[[ ENTRIES PROVIDED, beginning ]]

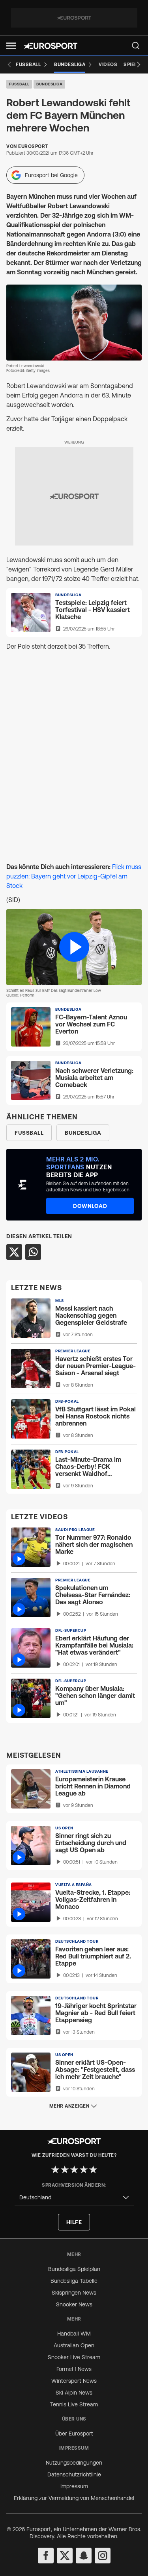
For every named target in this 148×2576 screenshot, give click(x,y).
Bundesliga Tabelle (74, 2281)
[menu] (136, 45)
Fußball (19, 84)
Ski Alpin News (74, 2392)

[[ ENTRIES PROVIDED, end ]]

→ **TASK REQUIREMENTS**: Reproduce the data above in full, exactly as it is, with the pictures left out.

→ **EXERCISE ANSWER**:
For every named target in this 148×2576 screenshot, give click(x,y).
Bundesliga Tabelle (74, 2281)
[menu] (136, 45)
Fußball (19, 84)
Ski Alpin News (74, 2392)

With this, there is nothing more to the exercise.